To address the loss, the college formed a committee last winter which is chaired by Dean of Students Anna Gonzalez and comprised of student, staff and faculty representatives from the College of Arts and Sciences (CAS) and the Graduate School, as well as Common Services staff including alumni, parent programs and athletics.

The committee conducted a LC community survey, which informed them of the need for lower book pricing, more choices in merchandise, a wider selection of books, more events and a more user-friendly website. Simultaneously, the committee examined the operations of the bookstore, researched industry trends and visited the bookstores of nearby colleges like Portland State University (PSU) and Linfield College.

The committee has decided that the best solution is to abandon the independent bookstore venture and search for an external business partner.

“It wasn’t a cutthroat decision, and the decision was made easier when we saw the potential of what (partnering with a company) could be for our students,” Gonzalez said. “They’re vendors and we’re educators. Running a bookstore isn’t really our expertise.”

A common cause for student opposition to company intervention is the belief that prices will rise. According to Kelley, one of the reasons that the bookstore went private approximately 8 years ago was because students were resentful of a corporation running the bookstore — Barnes & Noble at the time —and boycotted it.

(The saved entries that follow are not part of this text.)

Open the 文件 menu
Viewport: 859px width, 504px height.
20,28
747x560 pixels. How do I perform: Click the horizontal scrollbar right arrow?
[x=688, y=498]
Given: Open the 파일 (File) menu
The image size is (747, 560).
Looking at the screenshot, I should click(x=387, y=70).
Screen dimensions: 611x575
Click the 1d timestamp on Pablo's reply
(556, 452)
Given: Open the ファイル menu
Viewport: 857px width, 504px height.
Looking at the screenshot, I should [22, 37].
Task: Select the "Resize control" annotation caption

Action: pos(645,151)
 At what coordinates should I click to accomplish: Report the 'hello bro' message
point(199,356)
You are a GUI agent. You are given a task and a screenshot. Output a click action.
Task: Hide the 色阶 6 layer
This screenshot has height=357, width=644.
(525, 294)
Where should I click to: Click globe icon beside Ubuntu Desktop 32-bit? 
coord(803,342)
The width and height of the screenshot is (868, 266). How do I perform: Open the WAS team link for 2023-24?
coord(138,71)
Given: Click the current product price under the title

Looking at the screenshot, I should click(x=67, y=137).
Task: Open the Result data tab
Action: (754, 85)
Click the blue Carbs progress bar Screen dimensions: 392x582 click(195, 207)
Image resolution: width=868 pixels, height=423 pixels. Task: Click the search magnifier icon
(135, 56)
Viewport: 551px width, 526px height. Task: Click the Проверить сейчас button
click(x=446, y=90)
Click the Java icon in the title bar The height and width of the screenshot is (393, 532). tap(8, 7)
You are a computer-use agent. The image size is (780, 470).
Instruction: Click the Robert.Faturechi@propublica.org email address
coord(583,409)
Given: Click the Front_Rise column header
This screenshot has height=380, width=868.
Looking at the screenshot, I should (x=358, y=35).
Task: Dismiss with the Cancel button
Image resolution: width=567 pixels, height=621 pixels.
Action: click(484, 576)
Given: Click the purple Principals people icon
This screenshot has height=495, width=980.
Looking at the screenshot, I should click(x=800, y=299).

Kelley expects that this transition will negatively impact the student body.

“Based on my knowledge of other college bookstores that have been outsourced, my understanding of what these corporations do is they are a corporation to make money. If we’re not making money now, how are they going to make money? Raising prices. They’re going to raise prices and they’re going to cut staff,”

Associate Vice President for Finance and committee member Andrea Dooley disagrees.

“From a student affordability perspective, I believe in the economies of scale. If you’re working with a partner who has the purchasing power to say, ‘well, we have 450 stores,’ and to work with publishers to get pricing, that is going to give the student a better price than when you’re Lewis and Clark bookstore” Dooley said. “When you’re a small store, I really do think that that leads to higher prices.”

Kelley also expects merchandise options to decline.

“It’s a small bookstore and so they’re going to stock it accordingly, there probably won’t be any art supplies or any unique products. It’s going to be standardized as to what’s going to sell.”

In contrast, Dooley said, “We were doing major ordering once per year, but most vendors do it four times per year. So just the cycling through of options, merchandise will really improve.”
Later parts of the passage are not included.